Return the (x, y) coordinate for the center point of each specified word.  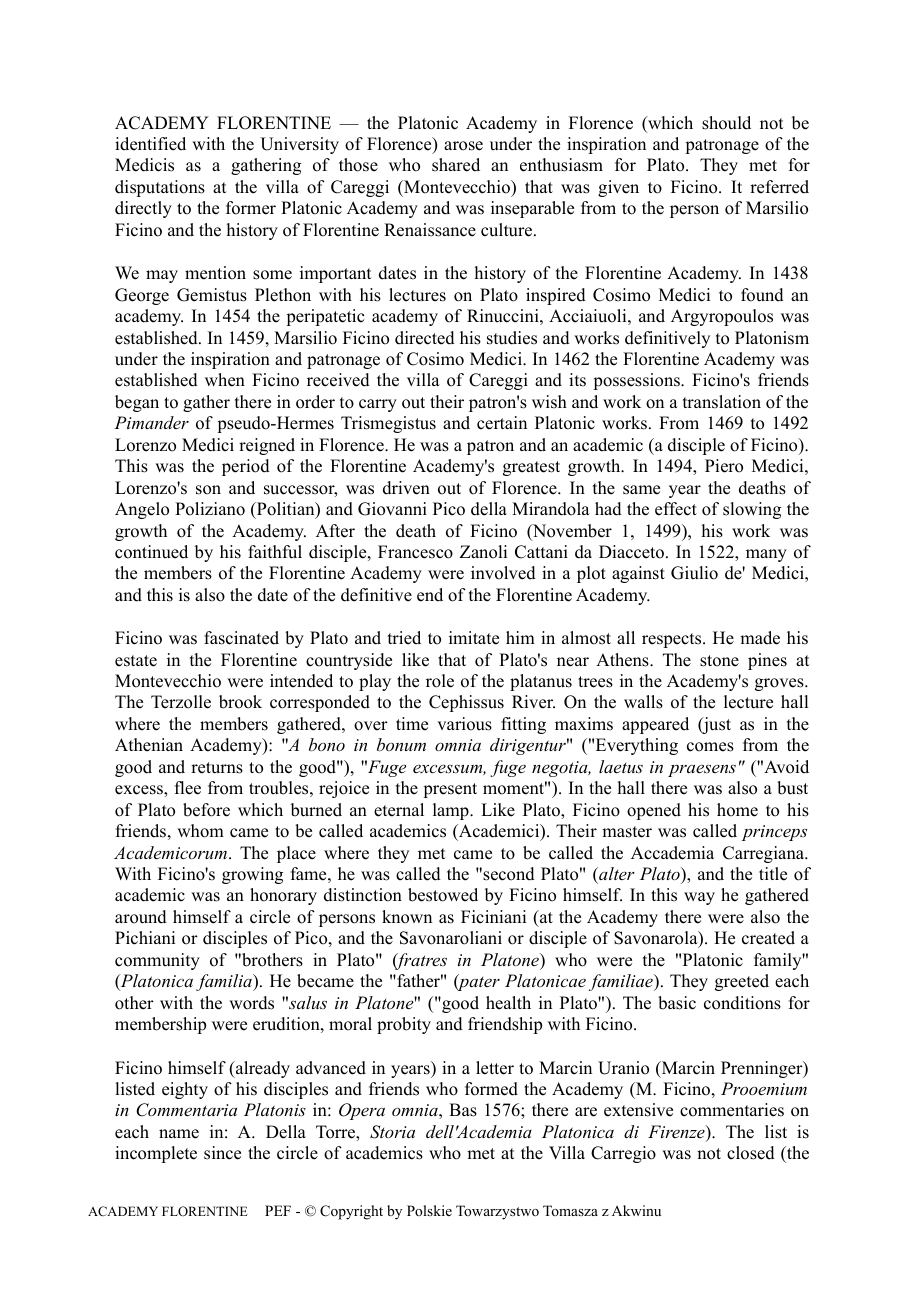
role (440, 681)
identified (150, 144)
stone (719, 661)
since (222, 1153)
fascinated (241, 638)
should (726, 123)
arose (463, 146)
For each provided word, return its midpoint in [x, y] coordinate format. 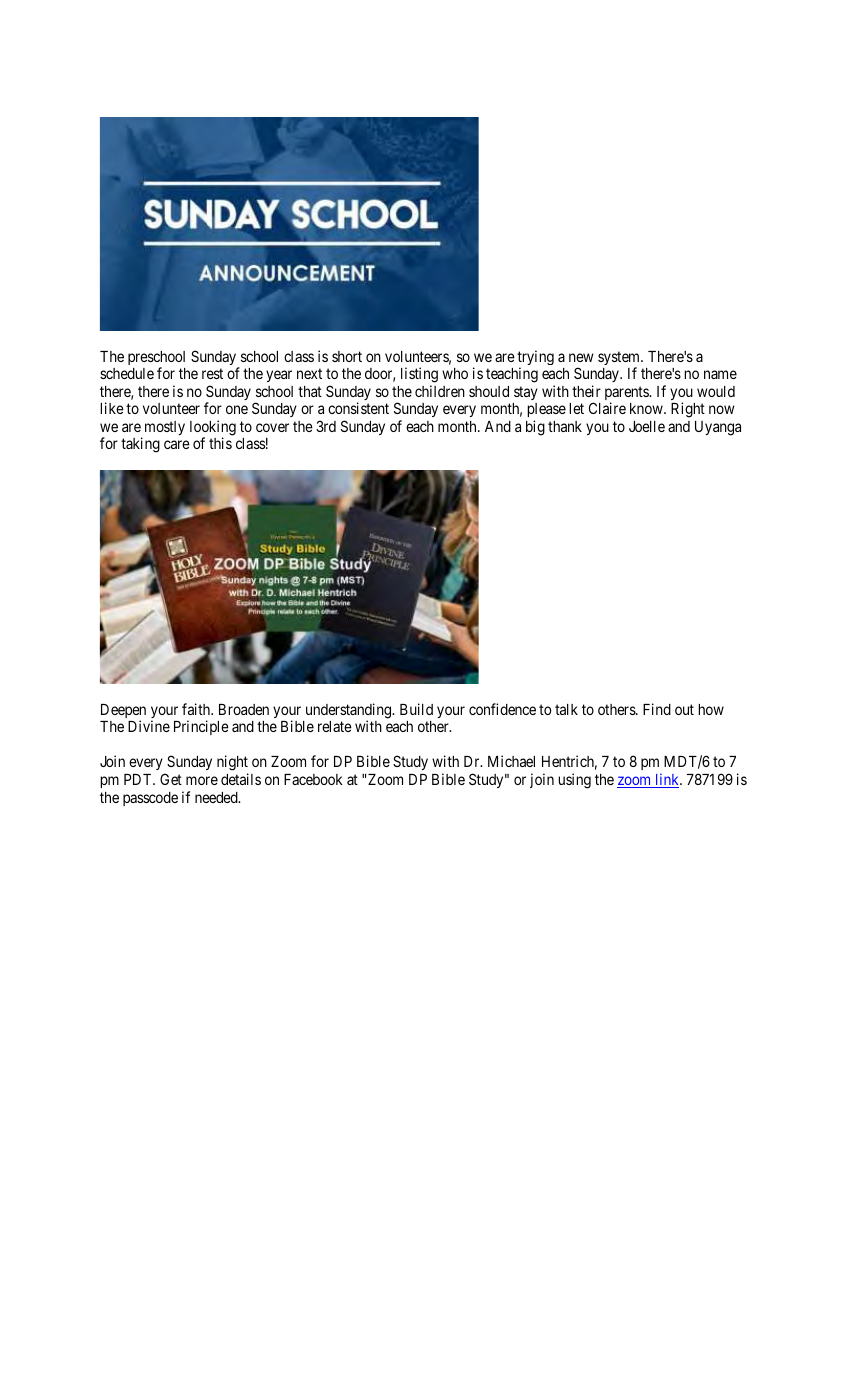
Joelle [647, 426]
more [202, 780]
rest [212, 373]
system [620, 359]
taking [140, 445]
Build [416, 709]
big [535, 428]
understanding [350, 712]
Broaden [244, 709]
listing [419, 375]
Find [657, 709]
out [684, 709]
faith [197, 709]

┄┄┄┄┄┄

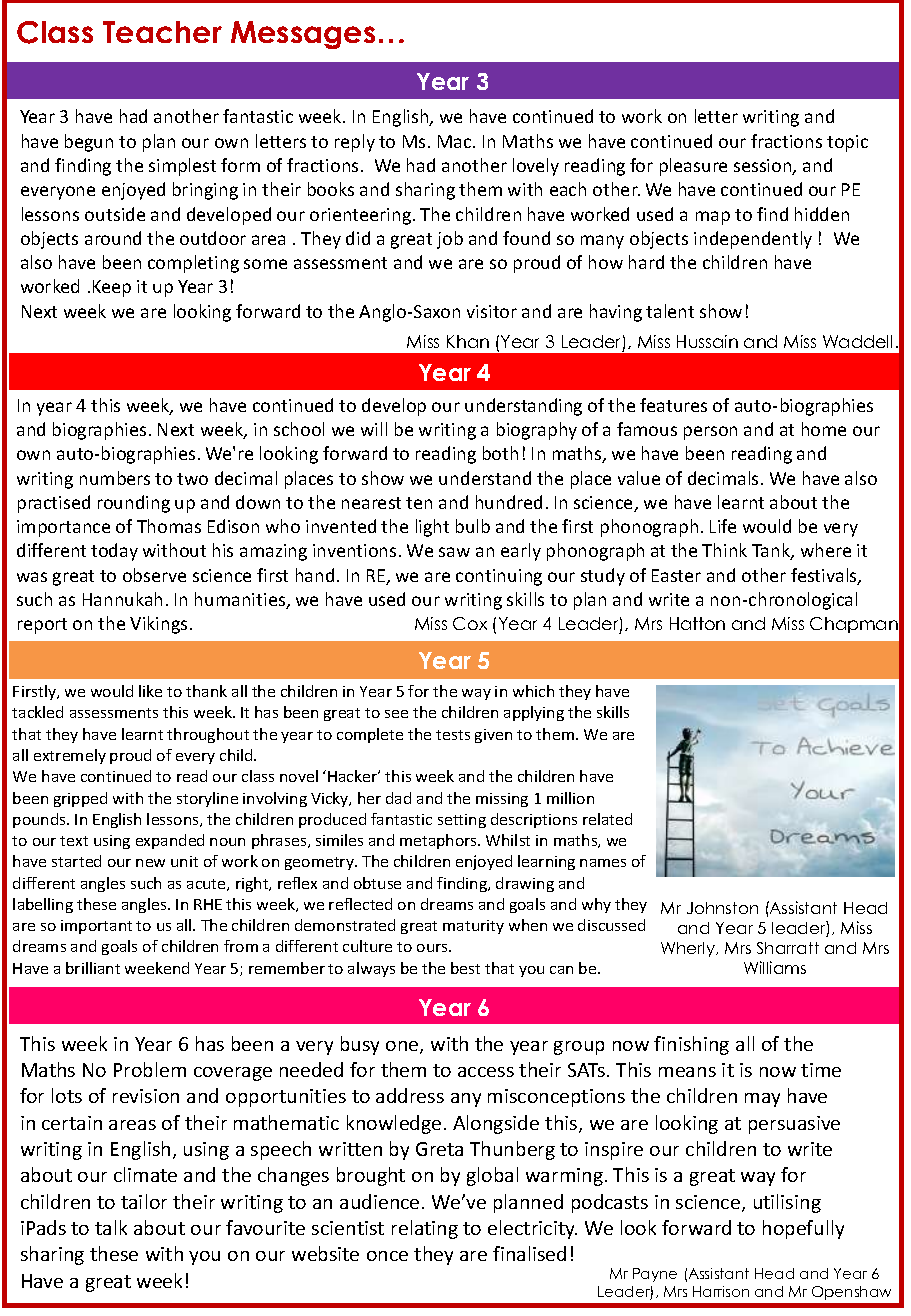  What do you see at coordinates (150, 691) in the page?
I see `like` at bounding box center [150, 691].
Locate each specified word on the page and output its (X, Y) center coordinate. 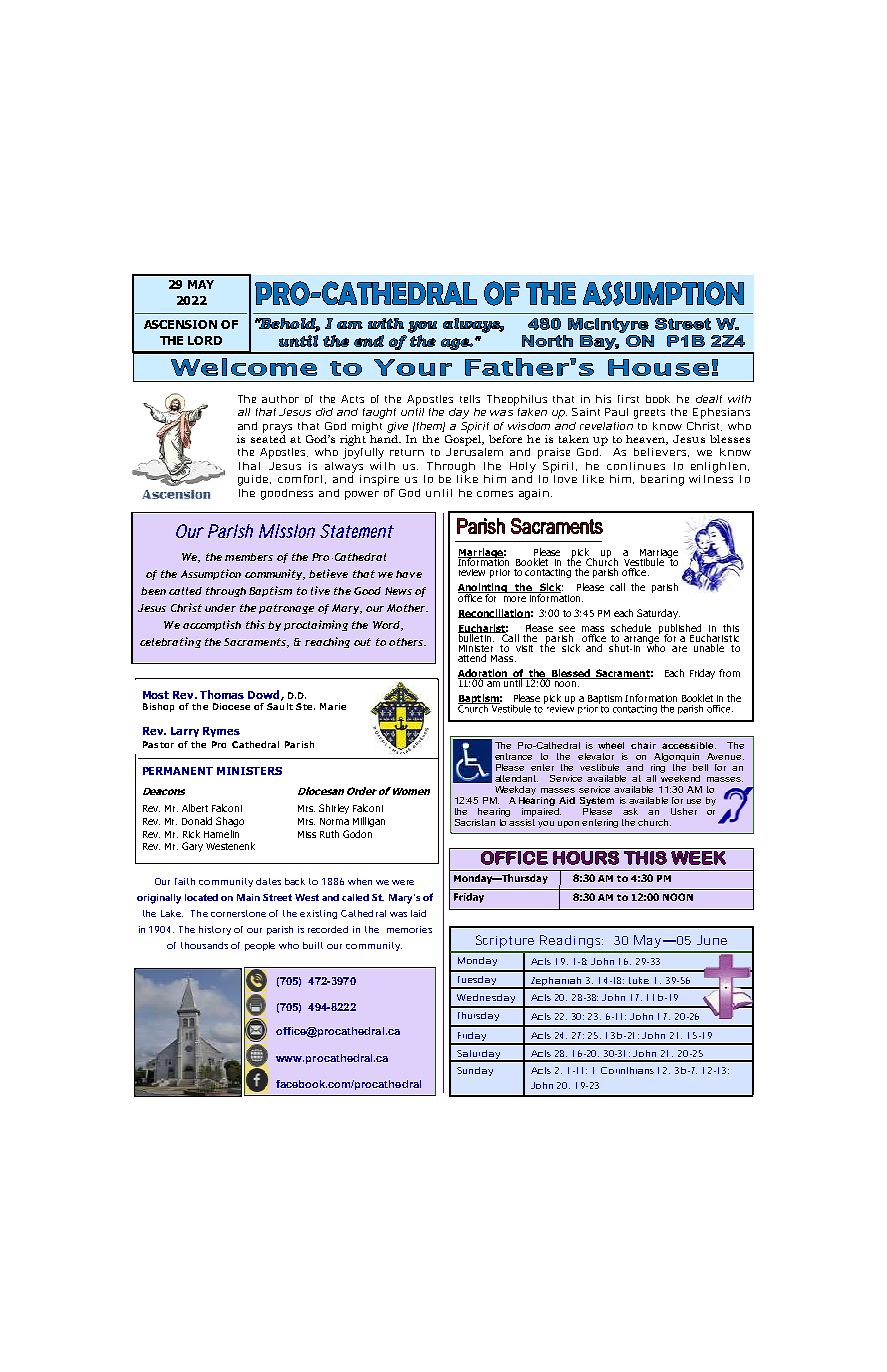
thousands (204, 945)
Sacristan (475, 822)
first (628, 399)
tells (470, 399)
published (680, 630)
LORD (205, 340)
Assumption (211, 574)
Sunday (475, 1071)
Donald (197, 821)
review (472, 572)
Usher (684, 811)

┄┄┄┄┄┄

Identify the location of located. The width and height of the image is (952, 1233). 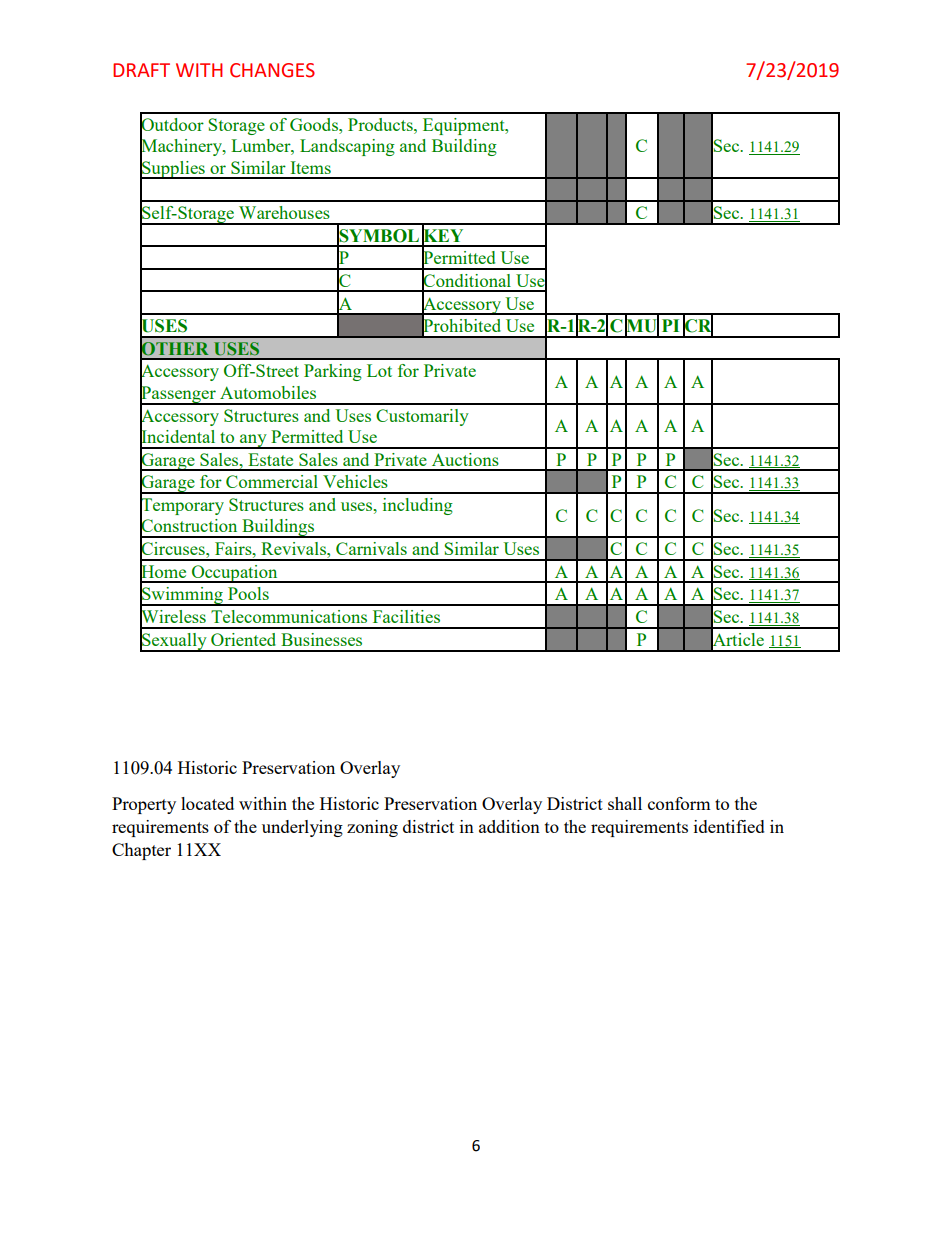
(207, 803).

┄┄┄┄┄┄

§ WORK TO BE COMPLETED
Please copy out, word for word, every row from the one containing "should (726, 123)" down to the one containing "faith [197, 709]", both included, and leave out the pictures.

§ THE SOLUTION
should (726, 123)
arose (463, 146)
For each provided word, return its midpoint in [x, y] coordinate format. 
Joelle [647, 426]
more [202, 780]
rest [212, 373]
system [620, 359]
taking [140, 445]
Build [416, 709]
big [535, 428]
understanding [350, 712]
Broaden [244, 709]
listing [419, 375]
Find [657, 709]
out [684, 709]
faith [197, 709]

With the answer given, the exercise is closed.